Selected excerpt:
Lawmakers expressed both anger and bewilderment that IRS leaders had not told Congress sooner about indications that the tax agency had improperly singled out conservatives and Tea Party groups seeking tax-exempt status.
A highly anticipated hearing by the top investigative committee in the Republican-controlled House delivered on the drama that was expected. Lois Lerner, the IRS official in charge of the division accused of wrongdoing, invoked her Fifth Amendment right against testifying, and defiantly asserted her innocence.
"I have not done anything wrong. I have not broken any laws," she said. "I have not violated any IRS rules or regulations and I have not provided any false information to this or any other committee."
IRS Director of Exempt Organizations Lois Lerner addresses a House committee during a hearing on the agency's targeting of political groups.

Recorded information:

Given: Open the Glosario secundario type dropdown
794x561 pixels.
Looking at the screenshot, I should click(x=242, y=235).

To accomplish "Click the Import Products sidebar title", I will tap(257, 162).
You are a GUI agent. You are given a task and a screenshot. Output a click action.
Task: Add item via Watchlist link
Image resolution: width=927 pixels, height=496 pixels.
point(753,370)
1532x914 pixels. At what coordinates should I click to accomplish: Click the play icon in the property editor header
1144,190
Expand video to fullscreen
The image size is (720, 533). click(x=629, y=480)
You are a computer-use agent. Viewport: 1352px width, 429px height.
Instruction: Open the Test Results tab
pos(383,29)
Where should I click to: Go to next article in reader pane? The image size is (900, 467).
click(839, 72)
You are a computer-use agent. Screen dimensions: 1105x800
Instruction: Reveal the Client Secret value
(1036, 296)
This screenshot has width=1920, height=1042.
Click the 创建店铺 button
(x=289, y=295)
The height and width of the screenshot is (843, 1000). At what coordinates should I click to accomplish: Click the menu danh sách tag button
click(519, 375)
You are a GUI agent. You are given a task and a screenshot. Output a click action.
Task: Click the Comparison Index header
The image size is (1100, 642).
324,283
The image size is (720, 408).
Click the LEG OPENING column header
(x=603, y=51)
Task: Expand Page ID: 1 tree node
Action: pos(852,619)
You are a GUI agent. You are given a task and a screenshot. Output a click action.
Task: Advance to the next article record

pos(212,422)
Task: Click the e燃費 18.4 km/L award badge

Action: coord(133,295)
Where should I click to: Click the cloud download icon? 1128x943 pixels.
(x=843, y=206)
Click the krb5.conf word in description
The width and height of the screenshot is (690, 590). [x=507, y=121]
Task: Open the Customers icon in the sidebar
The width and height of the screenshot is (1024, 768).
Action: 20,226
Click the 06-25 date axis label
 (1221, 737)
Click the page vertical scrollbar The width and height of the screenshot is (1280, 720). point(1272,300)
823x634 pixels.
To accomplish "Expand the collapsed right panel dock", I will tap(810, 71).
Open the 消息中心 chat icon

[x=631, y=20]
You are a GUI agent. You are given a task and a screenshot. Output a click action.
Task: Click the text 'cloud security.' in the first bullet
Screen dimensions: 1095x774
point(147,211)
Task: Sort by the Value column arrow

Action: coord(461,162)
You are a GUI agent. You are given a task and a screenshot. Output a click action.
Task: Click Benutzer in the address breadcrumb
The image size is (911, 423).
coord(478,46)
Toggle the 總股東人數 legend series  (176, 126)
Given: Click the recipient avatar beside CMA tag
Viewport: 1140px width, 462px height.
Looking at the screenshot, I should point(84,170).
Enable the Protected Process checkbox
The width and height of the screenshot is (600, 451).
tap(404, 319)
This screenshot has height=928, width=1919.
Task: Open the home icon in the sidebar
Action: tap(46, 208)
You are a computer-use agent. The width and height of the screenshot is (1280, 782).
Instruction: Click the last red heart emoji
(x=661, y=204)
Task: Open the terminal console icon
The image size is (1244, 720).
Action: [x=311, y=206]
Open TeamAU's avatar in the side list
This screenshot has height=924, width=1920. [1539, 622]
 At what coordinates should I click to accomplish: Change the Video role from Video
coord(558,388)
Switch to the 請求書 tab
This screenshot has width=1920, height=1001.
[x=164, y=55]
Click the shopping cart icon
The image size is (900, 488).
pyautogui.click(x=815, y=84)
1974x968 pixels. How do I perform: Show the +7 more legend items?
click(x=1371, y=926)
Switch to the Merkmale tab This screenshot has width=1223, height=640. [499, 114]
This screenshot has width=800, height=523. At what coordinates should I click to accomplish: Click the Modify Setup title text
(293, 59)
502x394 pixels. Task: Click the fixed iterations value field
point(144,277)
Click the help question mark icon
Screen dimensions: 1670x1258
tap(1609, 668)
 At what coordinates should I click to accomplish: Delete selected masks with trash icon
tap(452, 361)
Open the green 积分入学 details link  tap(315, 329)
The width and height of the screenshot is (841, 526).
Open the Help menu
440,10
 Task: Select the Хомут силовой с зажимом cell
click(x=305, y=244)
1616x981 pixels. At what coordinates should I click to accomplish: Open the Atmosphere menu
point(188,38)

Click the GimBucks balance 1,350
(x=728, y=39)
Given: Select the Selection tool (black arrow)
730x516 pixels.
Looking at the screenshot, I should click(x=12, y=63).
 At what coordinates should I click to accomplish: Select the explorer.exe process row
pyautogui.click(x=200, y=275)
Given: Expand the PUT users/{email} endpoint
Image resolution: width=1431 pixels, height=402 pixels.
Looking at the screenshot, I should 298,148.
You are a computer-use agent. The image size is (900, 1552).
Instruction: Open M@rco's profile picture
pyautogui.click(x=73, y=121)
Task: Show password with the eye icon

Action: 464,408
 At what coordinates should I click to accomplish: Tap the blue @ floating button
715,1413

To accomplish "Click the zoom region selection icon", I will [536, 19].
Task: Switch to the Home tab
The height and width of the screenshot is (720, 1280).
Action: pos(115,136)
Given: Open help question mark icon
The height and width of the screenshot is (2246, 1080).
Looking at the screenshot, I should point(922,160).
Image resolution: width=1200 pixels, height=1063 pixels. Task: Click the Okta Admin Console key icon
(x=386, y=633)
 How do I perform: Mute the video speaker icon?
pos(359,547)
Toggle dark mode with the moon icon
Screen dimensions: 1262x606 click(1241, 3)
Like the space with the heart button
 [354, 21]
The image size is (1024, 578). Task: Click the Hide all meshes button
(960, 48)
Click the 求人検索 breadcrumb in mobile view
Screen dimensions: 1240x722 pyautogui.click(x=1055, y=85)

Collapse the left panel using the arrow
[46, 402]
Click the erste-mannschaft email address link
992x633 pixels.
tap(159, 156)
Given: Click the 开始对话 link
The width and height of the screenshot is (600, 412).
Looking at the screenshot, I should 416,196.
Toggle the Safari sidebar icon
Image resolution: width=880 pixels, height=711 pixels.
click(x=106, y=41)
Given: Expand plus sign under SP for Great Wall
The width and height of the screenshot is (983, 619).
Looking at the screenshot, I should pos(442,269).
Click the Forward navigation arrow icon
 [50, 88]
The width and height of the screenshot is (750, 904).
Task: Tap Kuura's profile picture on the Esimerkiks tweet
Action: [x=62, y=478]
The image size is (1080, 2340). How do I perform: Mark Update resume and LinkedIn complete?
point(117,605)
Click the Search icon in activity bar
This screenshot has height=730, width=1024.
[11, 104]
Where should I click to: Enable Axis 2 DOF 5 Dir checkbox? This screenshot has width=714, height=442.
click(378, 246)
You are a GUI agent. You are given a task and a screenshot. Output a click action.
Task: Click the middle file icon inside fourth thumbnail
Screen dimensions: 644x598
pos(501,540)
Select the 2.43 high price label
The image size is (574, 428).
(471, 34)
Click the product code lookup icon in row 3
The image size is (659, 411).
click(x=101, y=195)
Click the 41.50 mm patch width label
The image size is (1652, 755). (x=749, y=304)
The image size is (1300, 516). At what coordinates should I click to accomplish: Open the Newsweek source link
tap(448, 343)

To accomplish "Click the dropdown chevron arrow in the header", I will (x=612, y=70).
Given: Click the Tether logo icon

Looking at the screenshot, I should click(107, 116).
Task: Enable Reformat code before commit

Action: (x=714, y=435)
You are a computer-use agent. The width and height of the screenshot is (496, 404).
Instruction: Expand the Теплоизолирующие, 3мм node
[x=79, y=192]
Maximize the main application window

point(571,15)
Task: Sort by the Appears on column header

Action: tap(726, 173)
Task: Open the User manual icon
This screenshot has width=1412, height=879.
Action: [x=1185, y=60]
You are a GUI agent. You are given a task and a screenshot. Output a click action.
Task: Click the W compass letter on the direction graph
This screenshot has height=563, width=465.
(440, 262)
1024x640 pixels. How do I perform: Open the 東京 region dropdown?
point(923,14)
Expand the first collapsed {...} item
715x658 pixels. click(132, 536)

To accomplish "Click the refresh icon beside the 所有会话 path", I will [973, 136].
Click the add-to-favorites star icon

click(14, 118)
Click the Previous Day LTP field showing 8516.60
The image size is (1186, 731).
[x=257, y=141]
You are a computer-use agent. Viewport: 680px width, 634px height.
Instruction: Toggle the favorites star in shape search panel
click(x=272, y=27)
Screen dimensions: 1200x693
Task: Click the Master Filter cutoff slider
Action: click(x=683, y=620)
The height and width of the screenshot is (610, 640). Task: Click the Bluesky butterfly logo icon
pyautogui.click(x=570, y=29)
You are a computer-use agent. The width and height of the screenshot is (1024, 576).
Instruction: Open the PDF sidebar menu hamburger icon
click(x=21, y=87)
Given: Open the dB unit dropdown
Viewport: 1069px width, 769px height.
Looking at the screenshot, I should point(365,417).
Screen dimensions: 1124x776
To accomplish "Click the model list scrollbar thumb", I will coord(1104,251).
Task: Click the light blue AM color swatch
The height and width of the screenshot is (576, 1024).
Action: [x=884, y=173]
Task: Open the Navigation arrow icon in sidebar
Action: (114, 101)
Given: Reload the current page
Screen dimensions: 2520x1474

What needs to be done: Rewrite the part of the IRS hearing text that begins with "Lawmakers expressed both" and ends with "asserted her innocence.", replacing "anger" with "frustration".

Written solution:
Lawmakers expressed both frustration and bewilderment that IRS leaders had not told Congress sooner about indications that the tax agency had improperly singled out conservatives and Tea Party groups seeking tax-exempt status.
A highly anticipated hearing by the top investigative committee in the Republican-controlled House delivered on the drama that was expected. Lois Lerner, the IRS official in charge of the division accused of wrongdoing, invoked her Fifth Amendment right against testifying, and defiantly asserted her innocence.